Tuesday, 24 November 2009
Who Are You? (Who Am I?)
We are all Elvis now: 8th November
“Was Elvis Irish?” asked Mary Ellen Sweeney in web magazine BellaOnline (the Voice of Women), “With his blue-black hair and bedroom eyes, he could have passed for ‘Black Irish’ any day of the week” she continues. Sweeney cites the migration of Irish men and the difficulties of Ireland’s 20th-century past as the reason that Elvis had such an impact on ‘yearning’ Irish hearts. I don’t think it’s just Ireland – I think that yearning is an important part of his continued success. Elvis seems to fill a hole. Elvis is comfort.

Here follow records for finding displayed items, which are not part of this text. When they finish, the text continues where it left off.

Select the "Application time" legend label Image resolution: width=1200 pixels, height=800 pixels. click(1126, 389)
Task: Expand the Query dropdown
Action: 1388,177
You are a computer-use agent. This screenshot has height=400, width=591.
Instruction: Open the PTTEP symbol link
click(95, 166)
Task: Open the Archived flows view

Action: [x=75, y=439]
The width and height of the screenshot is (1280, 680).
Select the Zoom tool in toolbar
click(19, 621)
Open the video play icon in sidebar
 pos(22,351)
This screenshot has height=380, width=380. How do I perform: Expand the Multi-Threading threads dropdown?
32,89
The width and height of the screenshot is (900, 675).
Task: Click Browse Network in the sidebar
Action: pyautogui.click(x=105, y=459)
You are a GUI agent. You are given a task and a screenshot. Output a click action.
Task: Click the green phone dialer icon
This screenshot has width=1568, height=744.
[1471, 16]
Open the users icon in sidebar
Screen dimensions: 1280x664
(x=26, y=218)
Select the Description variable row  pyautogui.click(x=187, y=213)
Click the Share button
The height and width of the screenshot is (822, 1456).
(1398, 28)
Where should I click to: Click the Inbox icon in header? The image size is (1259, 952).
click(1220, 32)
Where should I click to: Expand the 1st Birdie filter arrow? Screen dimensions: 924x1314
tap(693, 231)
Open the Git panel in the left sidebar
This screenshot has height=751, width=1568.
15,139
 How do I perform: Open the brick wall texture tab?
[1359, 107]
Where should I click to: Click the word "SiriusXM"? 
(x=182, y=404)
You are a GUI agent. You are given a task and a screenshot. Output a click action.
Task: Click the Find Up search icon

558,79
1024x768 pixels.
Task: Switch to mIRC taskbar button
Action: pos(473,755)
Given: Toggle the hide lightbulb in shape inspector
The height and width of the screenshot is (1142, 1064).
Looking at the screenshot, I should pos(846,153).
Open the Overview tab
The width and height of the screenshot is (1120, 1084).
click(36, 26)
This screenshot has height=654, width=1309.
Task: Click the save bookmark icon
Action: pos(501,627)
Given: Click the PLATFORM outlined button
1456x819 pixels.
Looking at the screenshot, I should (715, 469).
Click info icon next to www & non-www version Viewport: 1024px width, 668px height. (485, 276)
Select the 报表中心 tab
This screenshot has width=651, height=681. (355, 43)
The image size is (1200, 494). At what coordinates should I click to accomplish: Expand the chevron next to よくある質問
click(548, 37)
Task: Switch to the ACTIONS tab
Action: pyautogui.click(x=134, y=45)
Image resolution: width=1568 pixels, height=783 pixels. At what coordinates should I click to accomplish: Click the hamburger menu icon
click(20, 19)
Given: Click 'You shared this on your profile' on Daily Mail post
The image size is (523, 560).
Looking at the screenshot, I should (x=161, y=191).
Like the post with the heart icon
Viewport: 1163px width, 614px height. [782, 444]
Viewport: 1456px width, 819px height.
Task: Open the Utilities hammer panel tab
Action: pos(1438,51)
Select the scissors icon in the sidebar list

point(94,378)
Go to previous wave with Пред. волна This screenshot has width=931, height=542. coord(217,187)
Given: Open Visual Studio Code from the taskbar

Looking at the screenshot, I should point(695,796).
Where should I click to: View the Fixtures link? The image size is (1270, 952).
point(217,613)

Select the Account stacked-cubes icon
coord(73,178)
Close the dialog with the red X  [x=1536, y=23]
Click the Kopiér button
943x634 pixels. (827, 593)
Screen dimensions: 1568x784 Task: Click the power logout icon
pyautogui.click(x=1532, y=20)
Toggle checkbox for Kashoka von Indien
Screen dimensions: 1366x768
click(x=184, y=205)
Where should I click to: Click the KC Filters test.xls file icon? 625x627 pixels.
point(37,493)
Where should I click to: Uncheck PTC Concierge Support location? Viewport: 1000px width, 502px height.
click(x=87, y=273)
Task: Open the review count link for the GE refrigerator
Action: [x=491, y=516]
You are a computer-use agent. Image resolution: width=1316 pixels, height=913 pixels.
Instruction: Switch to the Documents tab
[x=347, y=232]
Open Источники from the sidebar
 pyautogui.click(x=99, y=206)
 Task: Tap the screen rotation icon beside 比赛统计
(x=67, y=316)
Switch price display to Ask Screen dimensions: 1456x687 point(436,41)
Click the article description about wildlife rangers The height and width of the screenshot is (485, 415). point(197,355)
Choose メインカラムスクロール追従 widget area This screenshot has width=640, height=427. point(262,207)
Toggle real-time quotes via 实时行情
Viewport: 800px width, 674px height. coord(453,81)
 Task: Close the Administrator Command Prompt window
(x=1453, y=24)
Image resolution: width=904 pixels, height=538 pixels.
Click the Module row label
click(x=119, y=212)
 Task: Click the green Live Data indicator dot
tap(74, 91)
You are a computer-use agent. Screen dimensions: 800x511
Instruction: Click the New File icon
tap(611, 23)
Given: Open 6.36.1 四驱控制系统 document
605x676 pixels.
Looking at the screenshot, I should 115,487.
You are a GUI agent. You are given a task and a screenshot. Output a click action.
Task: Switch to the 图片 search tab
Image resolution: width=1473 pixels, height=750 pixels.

Orla meets me off the bus from Bundoran in Galway. We stop for a Guinness but I’m too hungover and have tea instead. The shop across from the pub is called Wooden Heart. It sells wooden toys. I’m starting to see Elvis everywhere. Walking down the street I see a poster for a chubby Vegas Elvis coming to Galway in late November. In the bar where we eat, Love Me Tender is playing.
In episode 4 of the first series of Father Ted, ‘The Competition’, Fathers Dougal, Ted and Jack win the annual priests’ lookalike contest as ‘the Three Ages of Elvis’ (against Father Dick Byrne’s hilariously disturbing ‘Diana Ross and two of the Supremes’). Ted says, “We are all Elvis now, that’s the problem.” Sweeney may have been writing rhetorically but Elvis genealogists answered her anyway. The Presleys seem to trace their ancestry back to Paisley in Scotland, coming to America in 1745, but then there’s some Irish, more Scots, Norman French, high-class English, Jewish and lest we forget, Cherokee. We are all Elvis now.